Skanska and its sub-contractors will continue working at their steady pace casting the tunnel’s base slab and erecting the walls and vaults section by section until the roughly 700 meters of main and auxiliary tunnels are complete. The total length of the main Accelerator tunnel will be 536.5 meters. As of the first week of March, 315 meters of excavation and blinding have been completed (sections E04 to E18); 214 meters of base slab has been cast (from sections E04 to E13); 39.2 meters of walls are set (at E10 and E09) and 19.6 meters of the vault has been cast (over section E10).
The first Accelerator installations will be the cryonic equipment, and by mid-2017 ESS expects to be assembling the Accelerator components within the enclosed tunnel.
March brings further excitement to the site as the Target area is undergoing excavation and Building Works have officially begun. Plumbing, electrical, concrete, and road works are ongoing, along with a flurry of operational planning and procurement, in anticipation of the first ESS buildings.
The primary electrical substation (H05) and the distribution substation (H06), serving the Central Utility Building (CUB), will be the first major permanent buildings to go up on site. The large Gallery Building (G02) will follow close behind. The Gallery Building runs nearly the length of the Accelerator and includes the Cold Box and Test Facility areas.
The first Target installations are scheduled for late 2017.
April will bring the 2nd Annual ESS Project Review, an external assessment by a committee of over 30 experts with experience in nine technical and management areas. Held over four days, from April 21-24, the exercise will serve to measure how progress on the technical and managerial aspects of the project match up to the commendable pace of the civil construction. The two must be closely coordinated to avoid delays.
Two webcams have been mounted on the roof of the site offices, providing live views of the Accelerator and Target work areas.
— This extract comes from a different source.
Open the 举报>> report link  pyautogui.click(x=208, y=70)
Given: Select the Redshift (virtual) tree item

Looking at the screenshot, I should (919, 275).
The cameras provide static images every 10 minutes.
The ESS building layout plan is posted on the construction site weekly updates page. Here, one can also find the construction layout drawings, weekly text and photo summaries of the site works, and high-resolution aerial photographs showing the dramatic evolution of the site from windswept farmland to the 65,000-square-meter buzzing hub of one of Europe’s largest active infrastructure projects—and the future of neutron science.